• _EXTRAIT CITÉ_
Anne Lauvergeon : « Sigfox est le Twitter des objets connectés »

Par Propos recueillis par Delphine Cuny  |   |  562  mots
"Nous sommes tous les deux un peu rebelles" estime Ludovic Le Moan, qui qualifie sa rencontre avec Anne Lauvergon d'improbable.
La startup toulousaine, qui déploie un réseau bas débit pour l’Internet des objets, a convaincu ses actionnaires historiques mais aussi des industriels tels que GDF Suez, Air Liquide, Eutelsat et les opérateurs Telefonica, SK Telekom et NTT Docomo, d'investir 81 millions d’euros dans son développement. Un tour de table initial qui pourra se compléter jusqu'à 100 millions dans les mois à venir. L’ex-patronne d’Areva, qui préside le conseil d’administration de Sigfox depuis avril dernier, a joué un rôle déterminant dans cette levée de fonds record pour une startup française. Elle raconte les coulisses de l’opération.

[Entrées sur l'emplacement des éléments]

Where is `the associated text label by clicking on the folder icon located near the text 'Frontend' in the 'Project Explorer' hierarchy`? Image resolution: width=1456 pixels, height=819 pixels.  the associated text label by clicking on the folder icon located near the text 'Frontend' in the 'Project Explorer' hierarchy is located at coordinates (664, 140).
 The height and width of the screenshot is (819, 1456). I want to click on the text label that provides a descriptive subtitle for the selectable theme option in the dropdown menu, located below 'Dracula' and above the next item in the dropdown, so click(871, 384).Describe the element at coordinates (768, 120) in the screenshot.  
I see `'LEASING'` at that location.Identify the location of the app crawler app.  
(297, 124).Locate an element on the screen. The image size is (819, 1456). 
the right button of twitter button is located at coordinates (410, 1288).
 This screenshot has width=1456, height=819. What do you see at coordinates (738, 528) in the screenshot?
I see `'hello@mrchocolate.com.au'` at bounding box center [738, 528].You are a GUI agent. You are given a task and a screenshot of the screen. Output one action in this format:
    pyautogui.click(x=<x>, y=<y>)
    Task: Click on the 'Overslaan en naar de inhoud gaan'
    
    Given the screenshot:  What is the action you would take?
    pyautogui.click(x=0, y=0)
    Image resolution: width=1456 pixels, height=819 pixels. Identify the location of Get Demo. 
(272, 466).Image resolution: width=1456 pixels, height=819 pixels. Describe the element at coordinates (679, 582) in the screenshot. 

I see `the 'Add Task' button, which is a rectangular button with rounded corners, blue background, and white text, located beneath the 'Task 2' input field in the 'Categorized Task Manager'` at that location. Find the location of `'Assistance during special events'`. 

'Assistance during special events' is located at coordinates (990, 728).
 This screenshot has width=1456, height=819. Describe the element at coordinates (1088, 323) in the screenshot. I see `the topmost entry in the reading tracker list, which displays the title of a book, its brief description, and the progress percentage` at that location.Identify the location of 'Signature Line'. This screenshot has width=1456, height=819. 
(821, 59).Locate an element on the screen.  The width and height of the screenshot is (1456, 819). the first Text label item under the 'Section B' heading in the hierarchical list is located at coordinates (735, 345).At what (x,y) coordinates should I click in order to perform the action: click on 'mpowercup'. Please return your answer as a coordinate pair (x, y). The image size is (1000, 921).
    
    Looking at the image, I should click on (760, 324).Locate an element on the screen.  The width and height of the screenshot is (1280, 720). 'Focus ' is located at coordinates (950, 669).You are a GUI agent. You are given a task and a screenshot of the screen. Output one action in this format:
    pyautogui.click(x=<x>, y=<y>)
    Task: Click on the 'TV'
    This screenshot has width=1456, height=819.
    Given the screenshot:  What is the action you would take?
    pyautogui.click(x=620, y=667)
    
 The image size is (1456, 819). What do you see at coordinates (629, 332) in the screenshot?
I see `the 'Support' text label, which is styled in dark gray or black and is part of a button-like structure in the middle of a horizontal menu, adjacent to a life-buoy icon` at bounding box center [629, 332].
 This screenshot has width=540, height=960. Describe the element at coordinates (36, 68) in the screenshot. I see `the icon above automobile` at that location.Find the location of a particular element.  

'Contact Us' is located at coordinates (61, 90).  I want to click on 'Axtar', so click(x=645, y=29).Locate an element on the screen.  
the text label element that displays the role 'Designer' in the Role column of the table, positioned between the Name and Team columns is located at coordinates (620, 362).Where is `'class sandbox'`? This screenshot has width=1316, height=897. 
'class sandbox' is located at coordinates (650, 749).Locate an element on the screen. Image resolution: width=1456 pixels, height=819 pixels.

• _CONSIGNE 1_
Pour chaque affirmation, dites si elle concorde avec l'article sur Sigfox en répondant par oui ou non, puis citez mot pour mot les termes de l'article qui tranchent. (a) Sigfox est une startup basée à Toulouse. (b) L'ex-patronne d'Areva préside le conseil d'administration de Sigfox depuis janvier. (c) Le tour de table initial atteint 100 millions d'euros.
• _CONSIGNE 2_
Recopiez à l'identique le passage de l'article sur Sigfox qui va de « Par Propos recueillis » à « coulisses de l’opération. ».

• _RÉPONSE 1_
(a) Oui : « La startup toulousaine ».
(b) Non : « qui préside le conseil d’administration de Sigfox depuis avril dernier ».
(c) Non : « d'investir 81 millions d’euros dans son développement. Un tour de table initial qui pourra se compléter jusqu'à 100 millions dans les mois à venir ».

• _RÉPONSE 2_
Par Propos recueillis par Delphine Cuny  |   |  562  mots
"Nous sommes tous les deux un peu rebelles" estime Ludovic Le Moan, qui qualifie sa rencontre avec Anne Lauvergon d'improbable.
La startup toulousaine, qui déploie un réseau bas débit pour l’Internet des objets, a convaincu ses actionnaires historiques mais aussi des industriels tels que GDF Suez, Air Liquide, Eutelsat et les opérateurs Telefonica, SK Telekom et NTT Docomo, d'investir 81 millions d’euros dans son développement. Un tour de table initial qui pourra se compléter jusqu'à 100 millions dans les mois à venir. L’ex-patronne d’Areva, qui préside le conseil d’administration de Sigfox depuis avril dernier, a joué un rôle déterminant dans cette levée de fonds record pour une startup française. Elle raconte les coulisses de l’opération.